De studie van het Steunpunt Circulaire Economie en het onderzoeksconsortium MICHELLE schat dat vandaag ruim 43.000 werknemers aan de slag zijn in de circulaire sectoren. De werkgelegenheid bij circulaire bedrijven groeide drie keer sneller dan het Vlaamse gemiddelde: 16,4 procent versus 5,8 procent. Tegen 2030 zouden er nog eens 30.000 jobs bij komen in Vlaanderen. Vermoedelijk zijn deze cijfers zelfs onderschattingen, want dit zijn enkel de sectoren die voor 100 procent uit circulaire activiteiten bestaan.

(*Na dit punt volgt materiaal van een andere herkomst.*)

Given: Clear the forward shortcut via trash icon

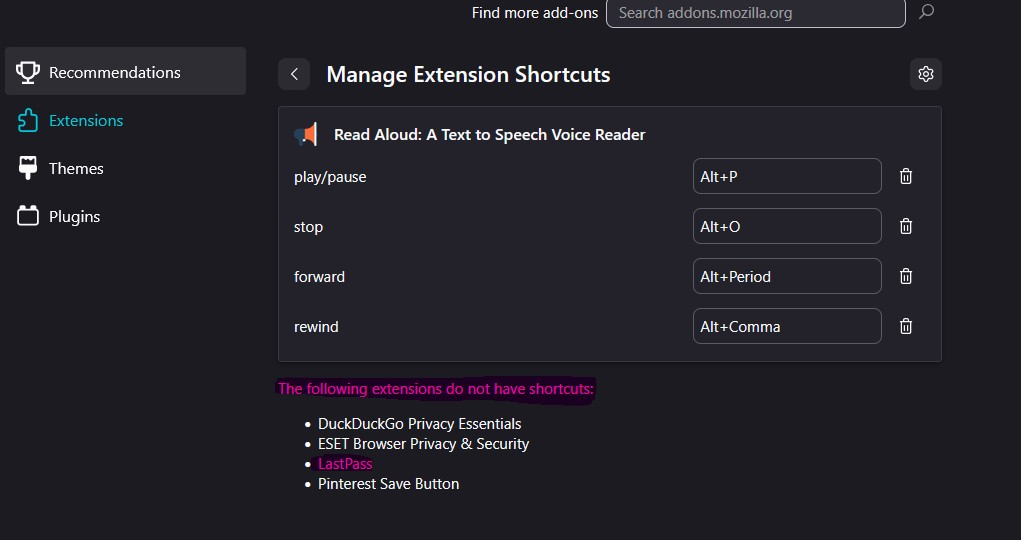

Werknemers in de circulaire economie zijn vaker laag- of middengeschoold en in verhouding minder vaak hooggeschoold dan de gemiddelde Vlaamse werknemer. Aangezien de werkloosheid bij laag- en middengeschoolde profielen gevoelig hoger ligt dan bij hooggeschoolden, biedt de circulaire economie kansen om hieraan tegemoet te komen en heeft ze werkloosheidsverlagend potentieel. Bovendien zijn deze circulaire jobs verspreid over heel Vlaanderen, wat kansen biedt voor regio’s met een hoge werkloosheid. Rekening houdend met al deze aspecten, zit hier ook een enorm positief potentieel voor de Vlaamse sociale economie.
Hoe ondersteunt u de circulaire economie zodat de duurzame jobcreatie aan dit tempo verder kan blijven doorgroeien? Kunt u meer toelichting geven over hoe de 45 miljoen euro ingezet zal worden? Welke visie hebt u voor ogen voor de sociale economie binnen de circulaire economie? Welke kansen ziet u?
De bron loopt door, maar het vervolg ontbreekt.